----- SUPPLIED TEXT -----

Expertise. Authoritativeness. Trustworthiness. These are good goals for any content marketer. They’re also factors that Google considers important when providing a page quality rating. Here’s why Google’s E.A.T. guidelines are important when creating your insurance marketing approach.
What Are Page Quality Ratings?
Google uses third-party Search Quality Raters to provide feedback on search results. Search Quality Rates conduct search engine queries and provide ratings for the results. The ratings are used to evaluate search engine quality.
When selecting a page quality rating, the first criterion that Search Quality Raters consider is whether the page has a beneficial purpose. If it does, the next criteria are expertise, authoritativeness and trustworthiness, or E.A.T.
Why Should Content Marketers Care about E.A.T. Guidelines?
Although Google’s E.A.T. guidelines were developed for Search Quality Raters, content marketers can also use them.
The E.A.T. guidelines show what Google values in high quality search results. Additionally, the feedback the Search Quality Raters give Google could impact future algorithms.

-----

TASK DIRECTIONS:
In the text on Google's E.A.T. guidelines, condense the paragraph beginning "When selecting a page quality rating" into a single shorter sentence that keeps its main facts.

----- RECORD LIST -----

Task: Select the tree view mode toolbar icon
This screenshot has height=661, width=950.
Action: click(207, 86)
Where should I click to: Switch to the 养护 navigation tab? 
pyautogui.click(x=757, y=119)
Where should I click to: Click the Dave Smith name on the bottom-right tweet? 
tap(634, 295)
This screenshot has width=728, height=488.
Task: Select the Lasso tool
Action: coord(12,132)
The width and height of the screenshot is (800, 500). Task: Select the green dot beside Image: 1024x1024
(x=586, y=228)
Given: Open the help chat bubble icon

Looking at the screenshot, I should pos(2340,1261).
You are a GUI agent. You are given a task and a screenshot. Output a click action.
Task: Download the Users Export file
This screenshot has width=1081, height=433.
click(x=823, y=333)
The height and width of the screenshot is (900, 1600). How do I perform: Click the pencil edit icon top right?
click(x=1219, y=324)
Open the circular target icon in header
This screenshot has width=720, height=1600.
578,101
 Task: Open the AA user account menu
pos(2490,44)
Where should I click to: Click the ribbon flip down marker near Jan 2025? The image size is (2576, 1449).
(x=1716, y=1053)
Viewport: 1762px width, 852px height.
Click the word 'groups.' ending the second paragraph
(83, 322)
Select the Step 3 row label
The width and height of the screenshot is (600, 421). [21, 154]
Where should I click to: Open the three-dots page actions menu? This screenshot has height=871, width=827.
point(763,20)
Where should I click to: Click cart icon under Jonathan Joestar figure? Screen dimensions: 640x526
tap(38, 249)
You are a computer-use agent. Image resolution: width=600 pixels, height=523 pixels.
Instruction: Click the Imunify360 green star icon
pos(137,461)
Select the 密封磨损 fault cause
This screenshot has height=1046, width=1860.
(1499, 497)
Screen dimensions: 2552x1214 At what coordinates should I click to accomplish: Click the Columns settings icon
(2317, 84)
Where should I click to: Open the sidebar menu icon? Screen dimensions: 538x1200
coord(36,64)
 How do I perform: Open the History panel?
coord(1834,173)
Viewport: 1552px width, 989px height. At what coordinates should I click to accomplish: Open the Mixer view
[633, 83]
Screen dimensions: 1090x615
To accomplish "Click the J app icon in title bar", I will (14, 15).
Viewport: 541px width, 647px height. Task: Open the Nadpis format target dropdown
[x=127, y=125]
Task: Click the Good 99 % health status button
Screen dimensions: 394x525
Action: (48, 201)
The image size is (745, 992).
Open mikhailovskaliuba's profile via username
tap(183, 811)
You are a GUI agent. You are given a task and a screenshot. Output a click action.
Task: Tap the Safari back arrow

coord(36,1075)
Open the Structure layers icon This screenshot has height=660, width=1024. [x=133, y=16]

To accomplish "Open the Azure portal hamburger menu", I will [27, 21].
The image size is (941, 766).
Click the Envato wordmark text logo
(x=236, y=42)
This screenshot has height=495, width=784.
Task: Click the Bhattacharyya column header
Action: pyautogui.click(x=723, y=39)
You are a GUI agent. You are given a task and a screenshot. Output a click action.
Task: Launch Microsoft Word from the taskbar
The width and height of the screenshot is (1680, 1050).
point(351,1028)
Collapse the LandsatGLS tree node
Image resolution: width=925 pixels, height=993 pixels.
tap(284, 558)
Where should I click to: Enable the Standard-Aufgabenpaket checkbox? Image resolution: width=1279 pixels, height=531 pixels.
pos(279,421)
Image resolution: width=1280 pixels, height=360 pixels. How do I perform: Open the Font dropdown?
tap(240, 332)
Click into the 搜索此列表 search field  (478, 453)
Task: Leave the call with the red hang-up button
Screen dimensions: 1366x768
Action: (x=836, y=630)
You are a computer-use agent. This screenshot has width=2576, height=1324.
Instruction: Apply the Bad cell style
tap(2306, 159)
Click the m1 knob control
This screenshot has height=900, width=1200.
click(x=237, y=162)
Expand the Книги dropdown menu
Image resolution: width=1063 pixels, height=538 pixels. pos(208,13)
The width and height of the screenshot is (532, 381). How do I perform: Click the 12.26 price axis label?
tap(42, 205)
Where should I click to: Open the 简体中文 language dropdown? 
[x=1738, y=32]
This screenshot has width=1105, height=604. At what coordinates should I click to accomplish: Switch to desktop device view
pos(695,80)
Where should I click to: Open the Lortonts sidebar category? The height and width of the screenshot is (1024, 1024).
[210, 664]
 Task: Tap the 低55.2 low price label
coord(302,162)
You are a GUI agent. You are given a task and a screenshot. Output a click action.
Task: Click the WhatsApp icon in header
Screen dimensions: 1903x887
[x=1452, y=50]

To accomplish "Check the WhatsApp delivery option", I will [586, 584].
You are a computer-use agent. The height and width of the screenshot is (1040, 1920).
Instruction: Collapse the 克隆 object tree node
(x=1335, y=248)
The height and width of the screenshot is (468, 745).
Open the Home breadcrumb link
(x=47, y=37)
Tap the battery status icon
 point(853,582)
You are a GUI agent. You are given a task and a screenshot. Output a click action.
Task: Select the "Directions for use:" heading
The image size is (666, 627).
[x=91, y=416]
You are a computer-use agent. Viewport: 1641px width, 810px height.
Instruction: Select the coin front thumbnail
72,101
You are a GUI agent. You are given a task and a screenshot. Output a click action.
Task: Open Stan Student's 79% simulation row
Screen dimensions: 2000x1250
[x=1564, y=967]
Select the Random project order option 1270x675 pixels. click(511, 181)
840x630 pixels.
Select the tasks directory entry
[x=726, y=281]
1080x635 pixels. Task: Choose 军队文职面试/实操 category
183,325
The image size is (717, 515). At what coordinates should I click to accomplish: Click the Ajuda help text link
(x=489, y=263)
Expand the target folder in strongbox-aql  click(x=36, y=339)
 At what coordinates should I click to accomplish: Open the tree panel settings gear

-----

TASK OUTPUT:
When choosing a page quality rating, Search Quality Raters first check whether the page has a beneficial purpose, and if it does, they then judge its expertise, authoritativeness and trustworthiness (E.A.T.).